§ **WHAT YOU WILL DO**
The full data, repeated exactly, is the only answer needed.

[Stored data]
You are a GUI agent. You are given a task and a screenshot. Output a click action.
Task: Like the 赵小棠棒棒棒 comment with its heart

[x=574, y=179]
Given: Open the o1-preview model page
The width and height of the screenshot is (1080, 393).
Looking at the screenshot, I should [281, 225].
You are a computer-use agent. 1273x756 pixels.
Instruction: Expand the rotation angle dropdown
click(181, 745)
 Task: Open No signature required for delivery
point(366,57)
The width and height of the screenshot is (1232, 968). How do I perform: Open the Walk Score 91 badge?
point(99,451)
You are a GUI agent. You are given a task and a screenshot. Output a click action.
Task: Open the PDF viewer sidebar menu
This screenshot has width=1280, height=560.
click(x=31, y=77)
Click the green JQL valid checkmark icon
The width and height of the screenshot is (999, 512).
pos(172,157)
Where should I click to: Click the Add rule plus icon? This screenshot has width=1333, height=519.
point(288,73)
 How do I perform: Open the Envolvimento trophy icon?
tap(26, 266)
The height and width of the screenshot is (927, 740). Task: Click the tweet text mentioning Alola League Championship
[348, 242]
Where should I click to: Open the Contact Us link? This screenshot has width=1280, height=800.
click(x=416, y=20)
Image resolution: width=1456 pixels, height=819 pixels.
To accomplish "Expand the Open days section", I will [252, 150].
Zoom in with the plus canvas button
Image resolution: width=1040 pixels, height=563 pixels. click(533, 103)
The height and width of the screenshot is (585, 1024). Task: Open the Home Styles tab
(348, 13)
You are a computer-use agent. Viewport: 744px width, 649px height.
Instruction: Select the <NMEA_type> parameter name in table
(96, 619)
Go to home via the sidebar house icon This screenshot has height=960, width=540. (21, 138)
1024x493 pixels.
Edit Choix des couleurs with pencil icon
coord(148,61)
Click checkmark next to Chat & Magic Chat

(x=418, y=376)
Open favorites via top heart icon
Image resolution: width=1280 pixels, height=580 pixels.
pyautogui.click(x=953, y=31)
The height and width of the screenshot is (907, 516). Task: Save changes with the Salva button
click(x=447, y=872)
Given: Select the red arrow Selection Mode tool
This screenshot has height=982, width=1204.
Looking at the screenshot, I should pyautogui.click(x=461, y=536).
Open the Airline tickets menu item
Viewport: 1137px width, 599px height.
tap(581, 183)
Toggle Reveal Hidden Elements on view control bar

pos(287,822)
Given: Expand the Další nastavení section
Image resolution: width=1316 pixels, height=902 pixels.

§ **OUTPUT OF THE TASK**
You are a GUI agent. You are given a task and a screenshot. Output a click action.
Task: Like the 赵小棠棒棒棒 comment with its heart

[x=574, y=179]
Given: Open the o1-preview model page
The width and height of the screenshot is (1080, 393).
Looking at the screenshot, I should [281, 225].
You are a computer-use agent. 1273x756 pixels.
Instruction: Expand the rotation angle dropdown
click(181, 745)
 Task: Open No signature required for delivery
point(366,57)
The width and height of the screenshot is (1232, 968). How do I perform: Open the Walk Score 91 badge?
point(99,451)
You are a GUI agent. You are given a task and a screenshot. Output a click action.
Task: Open the PDF viewer sidebar menu
This screenshot has width=1280, height=560.
click(x=31, y=77)
Click the green JQL valid checkmark icon
The width and height of the screenshot is (999, 512).
pos(172,157)
Where should I click to: Click the Add rule plus icon? This screenshot has width=1333, height=519.
point(288,73)
 How do I perform: Open the Envolvimento trophy icon?
tap(26, 266)
The height and width of the screenshot is (927, 740). Task: Click the tweet text mentioning Alola League Championship
[348, 242]
Where should I click to: Open the Contact Us link? This screenshot has width=1280, height=800.
click(x=416, y=20)
Image resolution: width=1456 pixels, height=819 pixels.
To accomplish "Expand the Open days section", I will [252, 150].
Zoom in with the plus canvas button
Image resolution: width=1040 pixels, height=563 pixels. click(533, 103)
The height and width of the screenshot is (585, 1024). Task: Open the Home Styles tab
(348, 13)
You are a computer-use agent. Viewport: 744px width, 649px height.
Instruction: Select the <NMEA_type> parameter name in table
(96, 619)
Go to home via the sidebar house icon This screenshot has height=960, width=540. (21, 138)
1024x493 pixels.
Edit Choix des couleurs with pencil icon
coord(148,61)
Click checkmark next to Chat & Magic Chat

(x=418, y=376)
Open favorites via top heart icon
Image resolution: width=1280 pixels, height=580 pixels.
pyautogui.click(x=953, y=31)
The height and width of the screenshot is (907, 516). Task: Save changes with the Salva button
click(x=447, y=872)
Given: Select the red arrow Selection Mode tool
This screenshot has height=982, width=1204.
Looking at the screenshot, I should pyautogui.click(x=461, y=536).
Open the Airline tickets menu item
Viewport: 1137px width, 599px height.
tap(581, 183)
Toggle Reveal Hidden Elements on view control bar

pos(287,822)
Given: Expand the Další nastavení section
Image resolution: width=1316 pixels, height=902 pixels.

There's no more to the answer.